**ROWS:**
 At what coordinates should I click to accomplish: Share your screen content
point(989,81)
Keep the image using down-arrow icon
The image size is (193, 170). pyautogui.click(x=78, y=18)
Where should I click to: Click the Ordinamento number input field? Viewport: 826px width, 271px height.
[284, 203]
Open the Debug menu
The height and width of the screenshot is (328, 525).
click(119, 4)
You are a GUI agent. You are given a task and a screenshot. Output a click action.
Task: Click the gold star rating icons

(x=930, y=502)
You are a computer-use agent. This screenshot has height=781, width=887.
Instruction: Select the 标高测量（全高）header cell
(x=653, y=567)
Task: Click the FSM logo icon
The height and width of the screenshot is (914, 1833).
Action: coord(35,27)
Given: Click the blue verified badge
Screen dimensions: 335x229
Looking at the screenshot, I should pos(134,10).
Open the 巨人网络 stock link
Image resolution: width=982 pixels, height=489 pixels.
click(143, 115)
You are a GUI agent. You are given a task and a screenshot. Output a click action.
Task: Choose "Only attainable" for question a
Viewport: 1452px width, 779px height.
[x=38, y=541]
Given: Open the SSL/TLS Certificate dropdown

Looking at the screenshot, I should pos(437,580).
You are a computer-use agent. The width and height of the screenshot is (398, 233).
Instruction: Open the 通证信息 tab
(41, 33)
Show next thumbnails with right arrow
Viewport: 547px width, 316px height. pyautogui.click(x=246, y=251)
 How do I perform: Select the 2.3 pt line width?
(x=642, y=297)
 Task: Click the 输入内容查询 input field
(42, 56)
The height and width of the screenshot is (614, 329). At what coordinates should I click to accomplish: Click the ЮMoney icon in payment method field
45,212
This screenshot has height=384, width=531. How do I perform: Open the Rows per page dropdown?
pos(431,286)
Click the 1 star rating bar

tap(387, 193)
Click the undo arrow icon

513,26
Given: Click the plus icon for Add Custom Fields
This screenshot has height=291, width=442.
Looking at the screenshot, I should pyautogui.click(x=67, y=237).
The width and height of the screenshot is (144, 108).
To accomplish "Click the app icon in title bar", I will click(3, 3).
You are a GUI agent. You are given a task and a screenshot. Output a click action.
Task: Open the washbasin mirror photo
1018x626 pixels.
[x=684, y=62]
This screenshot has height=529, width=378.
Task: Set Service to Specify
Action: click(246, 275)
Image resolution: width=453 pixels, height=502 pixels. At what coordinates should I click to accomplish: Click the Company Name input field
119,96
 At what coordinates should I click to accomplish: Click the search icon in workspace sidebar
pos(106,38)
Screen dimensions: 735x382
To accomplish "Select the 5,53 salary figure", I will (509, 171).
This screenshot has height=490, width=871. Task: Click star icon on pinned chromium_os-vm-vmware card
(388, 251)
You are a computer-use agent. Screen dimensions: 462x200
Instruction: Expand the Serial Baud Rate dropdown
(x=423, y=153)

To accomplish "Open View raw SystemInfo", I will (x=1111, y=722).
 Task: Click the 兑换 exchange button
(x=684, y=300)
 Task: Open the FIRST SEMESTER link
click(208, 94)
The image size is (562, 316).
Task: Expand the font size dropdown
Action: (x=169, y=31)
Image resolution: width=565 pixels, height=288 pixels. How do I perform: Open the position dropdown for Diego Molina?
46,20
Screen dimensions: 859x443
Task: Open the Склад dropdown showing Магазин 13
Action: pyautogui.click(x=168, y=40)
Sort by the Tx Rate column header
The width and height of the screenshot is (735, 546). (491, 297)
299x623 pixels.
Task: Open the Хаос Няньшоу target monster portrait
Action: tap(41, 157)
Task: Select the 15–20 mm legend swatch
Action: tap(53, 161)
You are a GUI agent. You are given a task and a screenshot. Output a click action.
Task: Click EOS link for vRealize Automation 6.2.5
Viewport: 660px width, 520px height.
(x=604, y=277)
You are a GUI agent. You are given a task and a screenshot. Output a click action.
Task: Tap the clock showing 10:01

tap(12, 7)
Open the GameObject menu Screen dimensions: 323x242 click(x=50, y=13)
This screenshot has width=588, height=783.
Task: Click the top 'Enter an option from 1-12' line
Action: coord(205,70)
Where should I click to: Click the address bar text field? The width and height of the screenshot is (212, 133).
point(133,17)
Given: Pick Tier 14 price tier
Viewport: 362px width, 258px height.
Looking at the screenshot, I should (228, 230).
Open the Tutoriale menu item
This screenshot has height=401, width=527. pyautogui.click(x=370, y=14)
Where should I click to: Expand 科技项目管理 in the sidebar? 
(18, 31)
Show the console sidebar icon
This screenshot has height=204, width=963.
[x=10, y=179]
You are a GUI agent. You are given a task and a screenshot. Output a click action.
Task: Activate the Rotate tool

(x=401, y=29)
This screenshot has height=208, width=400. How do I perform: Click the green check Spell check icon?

**GIVEN PROBLEM:**
Reproduce the records above verbatim, everything from the line containing "How do I perform: Select" down to the line containing "should pyautogui.click(x=67, y=237).", both of those lines included.

**COMPLETED EXERCISE:**
 How do I perform: Select the 2.3 pt line width?
(x=642, y=297)
 Task: Click the 输入内容查询 input field
(42, 56)
The height and width of the screenshot is (614, 329). At what coordinates should I click to accomplish: Click the ЮMoney icon in payment method field
45,212
This screenshot has height=384, width=531. How do I perform: Open the Rows per page dropdown?
pos(431,286)
Click the 1 star rating bar

tap(387, 193)
Click the undo arrow icon

513,26
Given: Click the plus icon for Add Custom Fields
This screenshot has height=291, width=442.
Looking at the screenshot, I should pyautogui.click(x=67, y=237).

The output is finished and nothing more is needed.